Thomas Solomon  is Professor of Neurology, director of the Institute of Infection and Global Health at the University of Liverpool, and director of the National Institute for Health and Care Research (NIHR) Health Protection Research Unit in Emerging and Zoonotic Infections. In 2021 he was elected Fellow of the UK Academy of Medical Sciences.

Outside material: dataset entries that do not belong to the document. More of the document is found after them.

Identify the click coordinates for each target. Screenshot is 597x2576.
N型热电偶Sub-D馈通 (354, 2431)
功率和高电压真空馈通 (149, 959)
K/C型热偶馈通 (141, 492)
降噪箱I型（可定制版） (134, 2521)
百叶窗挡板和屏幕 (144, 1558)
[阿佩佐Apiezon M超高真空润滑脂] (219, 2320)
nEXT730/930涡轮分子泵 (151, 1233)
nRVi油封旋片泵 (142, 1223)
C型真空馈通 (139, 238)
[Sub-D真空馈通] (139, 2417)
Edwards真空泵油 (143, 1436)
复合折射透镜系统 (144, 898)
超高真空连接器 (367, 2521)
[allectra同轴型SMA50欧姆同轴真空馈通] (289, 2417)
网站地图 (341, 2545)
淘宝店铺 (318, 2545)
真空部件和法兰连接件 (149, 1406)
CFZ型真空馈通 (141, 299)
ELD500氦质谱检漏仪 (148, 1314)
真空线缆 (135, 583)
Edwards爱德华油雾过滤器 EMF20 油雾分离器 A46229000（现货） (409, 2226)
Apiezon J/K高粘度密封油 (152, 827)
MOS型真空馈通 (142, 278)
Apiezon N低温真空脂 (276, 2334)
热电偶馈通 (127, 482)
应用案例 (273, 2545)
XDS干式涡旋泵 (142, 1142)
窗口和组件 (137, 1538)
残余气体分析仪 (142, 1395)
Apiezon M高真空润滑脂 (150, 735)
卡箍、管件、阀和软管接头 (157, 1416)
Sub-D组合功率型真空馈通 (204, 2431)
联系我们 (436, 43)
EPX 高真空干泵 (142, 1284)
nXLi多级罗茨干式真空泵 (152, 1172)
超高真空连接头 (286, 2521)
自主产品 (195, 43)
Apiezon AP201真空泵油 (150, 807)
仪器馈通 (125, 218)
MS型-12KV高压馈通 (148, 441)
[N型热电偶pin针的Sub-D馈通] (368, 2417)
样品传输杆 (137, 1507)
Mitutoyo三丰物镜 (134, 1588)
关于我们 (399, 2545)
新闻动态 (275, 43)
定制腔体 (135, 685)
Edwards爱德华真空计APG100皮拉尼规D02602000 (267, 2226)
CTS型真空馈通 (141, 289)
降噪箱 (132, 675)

He is a specialist in the study of emerging viruses, especially those which infect the brain. He heads the Liverpool Brain Infections Group, which studies encephalitis (inflammation and swelling of the brain), particularly Japanese encephalitis, enterovirus 71 and other brain infections such as meningitis. His science communication work as the "Running Mad Professor" raises awareness of emerging brain infections, as well as helping raise hundreds of thousands of pounds for charity.

Early life and education
 
Solomon studied at the University of Oxford (Wadham College) where he obtained Bachelor of Arts, Bachelor of Medicine and Bachelor of Surgery degrees. He completed his clinical training at the John Radcliffe Hospital, also studying malaria in Mozambique. His PhD was for studies on the central nervous system infections in Vietnam, under the supervision of Nicholas White and John Newsom-Davis.

Career
In 1990, Solomon was house officer to David Weatherall at the Nuffield Department of Medicine in the John Radcliffe Hospital, Oxford. With the support of a Wellcome Trust Training Fellowship, he studied central nervous system infections at the Oxford University Clinical Research Unit in Vietnam (1994-7). In 1998, he became clinical lecturer in neurological science at the University of Liverpool with honorary positions in the Department of Medical Microbiology and at the Liverpool School of Tropical Medicine.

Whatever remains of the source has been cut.